Waterproof breathable fabrics: Technologies and practices

This article is being published in two parts, this is the first part.

Abstract

Textile and Apparel are sun-riser industries in India. It is also one of the oldest and largest profits making industry. Textile contributes substantially to India economy by exporting goods to various countries in the globe. For the textile industry, it is time to take stock of the situation and aim at vertical integration or tie up with downstream manufacturers to realize greater benefits of value addition and face the future with greater confidence. As the globalization of textile industry becomes a reality, we need to develop strategies for survival and growth.

Due to technological advances and globalization business of apparel textiles is saturated.
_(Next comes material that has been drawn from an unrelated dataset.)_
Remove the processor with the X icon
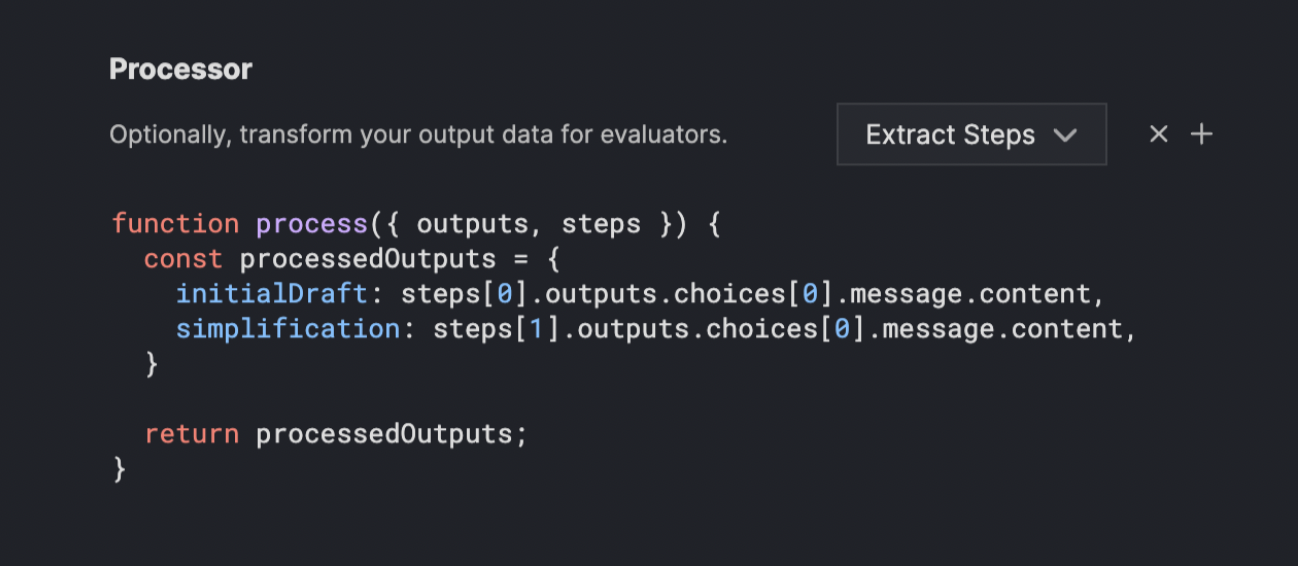Screen dimensions: 1298x566 1158,134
And it opens the market for technical textiles. Textiles with multiple functions are the need of the hour; this has given a positive dimension and potential for the growth of water proof breathable fabrics. In spite of several methods to produce the fabric, really it is a difficult task as well an opportunity to produce quality products in this area. In near future India will be one of the leader in this area.

In this paper, we have made an attempt to elaborate various techniques with benefits and limitations to produce the quality product so that we can compete in the global market in spite of byjentine competition.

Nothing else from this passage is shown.